According to the United States Department of Agriculture’s Animal and Plant Health Inspection Service, 107,747 nonhuman primates were used in research, testing, teaching, or experimentation in the United States in 2023. Of these, 41,987 primates were bred, conditioned, or held for use in teaching, testing, experiments, research or surgery, but not yet used for such purposes. There has, however, been an effort by some in the scientific community to suggest there is a primate shortage and push for expansion of their breeding. Nonhuman primates accounted for 12.8% of Animal Welfare Act-covered animals held or used for research in 2023.
Many species of nonhuman primates are used in biomedical and behavioral research, including cynomolgus macaques, rhesus macaques, pigtailed macaques, African green monkeys, squirrel monkeys, baboons and capuchins.
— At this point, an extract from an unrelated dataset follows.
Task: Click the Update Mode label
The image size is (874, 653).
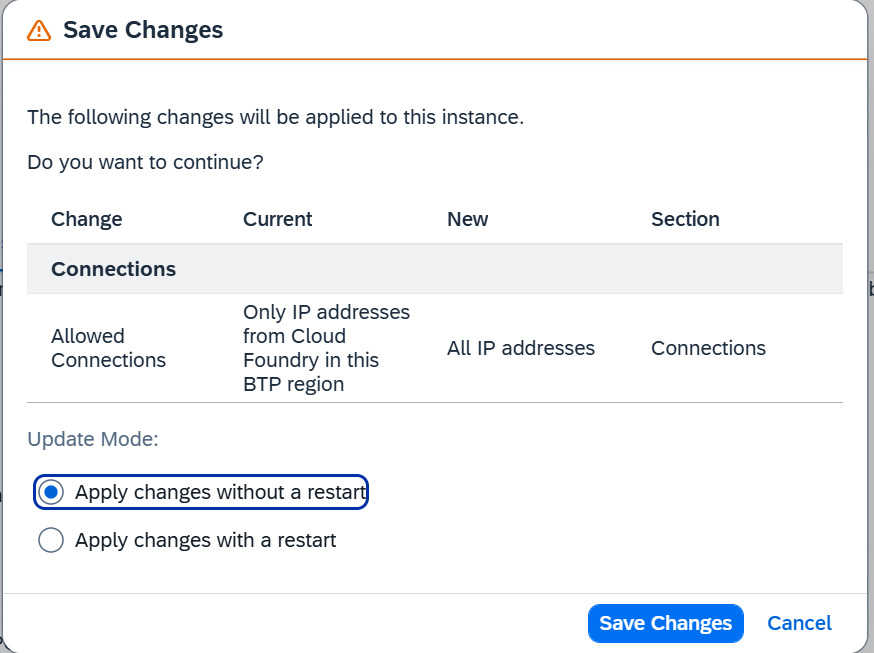Action: click(93, 439)
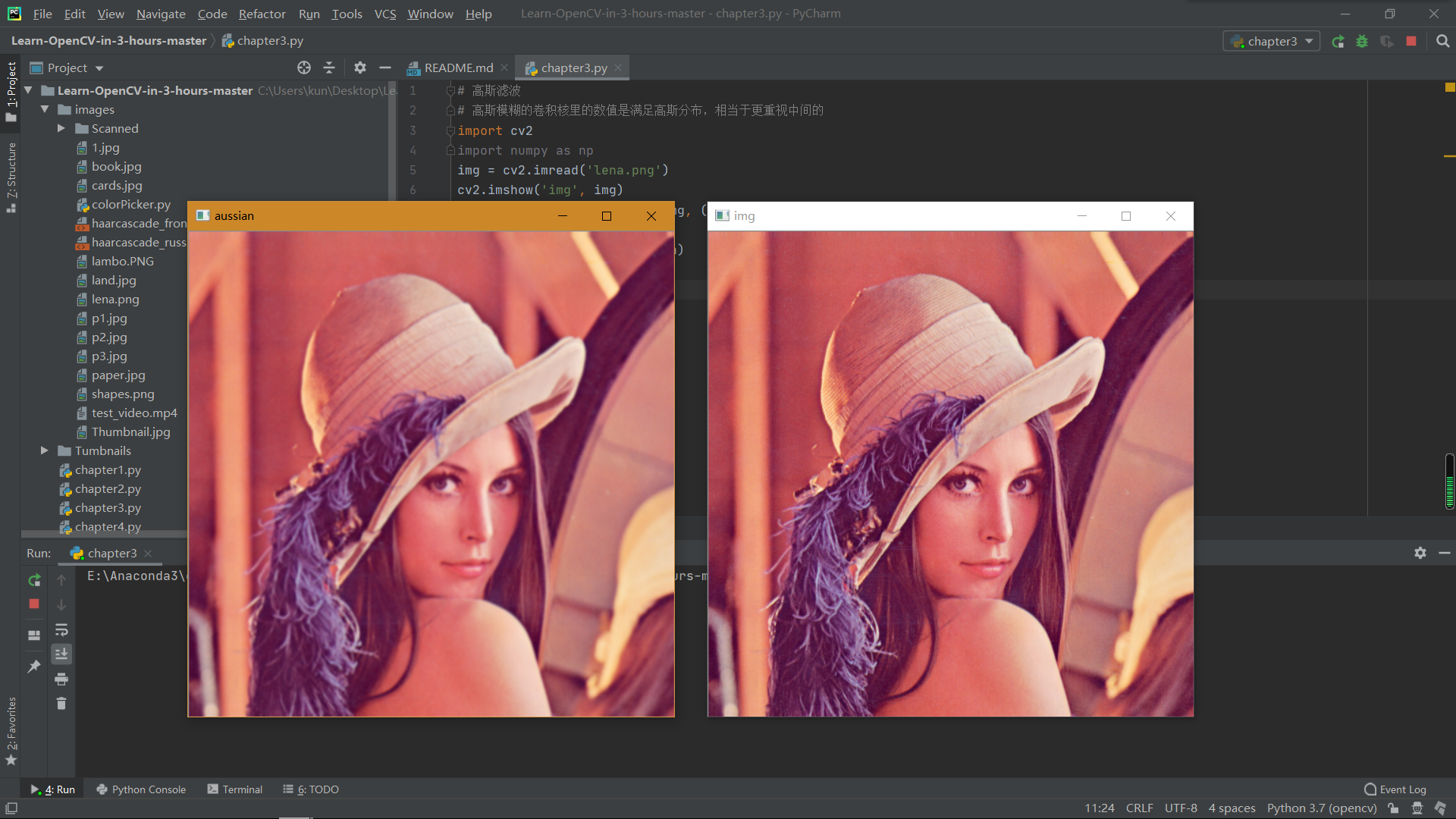
Task: Toggle soft-wrap in Run console
Action: pyautogui.click(x=61, y=629)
Nonhuman primates are used for a diverse range of research including pharmaceutical research and development; neuroscience, neurology or neuromuscular disease research; vaccine development or testing; pharmaceutical preclinical safety research; and immunology or autoimmune disease research.
Nonhuman primates are also involved in research of infectious diseases, biodefense or biological warfare, cancer, cognition, behavior or psychological diseases, maternal deprivation studies, organ or tissue transplantation, aging or degenerative diseases, HIV/AIDS, surgical technique development, reproduction or reproductive diseases, biomechanics/biomedical device development, and imaging studies.
Chimpanzees
Invasive research on our closest relative, the chimpanzee, has finally come to an end. Chimpanzees were historically used in diverse research areas including studies pertaining to hepatitis, monoclonal antibodies, infectious diseases, comparative genomics, neuroscience and behavioral research. A review of the use of chimpanzees in biomedical and behavioral research in the U.S. conducted in 2011 by the Institutes of Medicine, determined that the scientific necessity of chimpanzee research was very limited. The National Institutes of Health responded with an announcement in 2013 that the vast majority of NIH-owned or supported chimpanzees would be retired to appropriate sanctuaries, and maintained a colony of 50 chimpanzees for future research. It was announced in 2015 that all NIH-owned chimpanzees were eligible for retirement.
It has been a long road in getting the chimpanzees to Chimp Haven, the world’s largest chimpanzee sanctuary. After moving over 200 chimpanzees to the sanctuary, in 2019, the NIH indicated that 44 chimpanzees would not move to sanctuary because they were too old and frail. In 2022, a federal judge ruled that the NIH had broken the law by failing to transfer its remaining chimpanzees to a sanctuary. Some of those chimpanzees have begun moving to Chimp Haven this year, though Chimp Haven has had to expand its facility to account for these new animals. The NAVS Sanctuary fund has helped support this effort.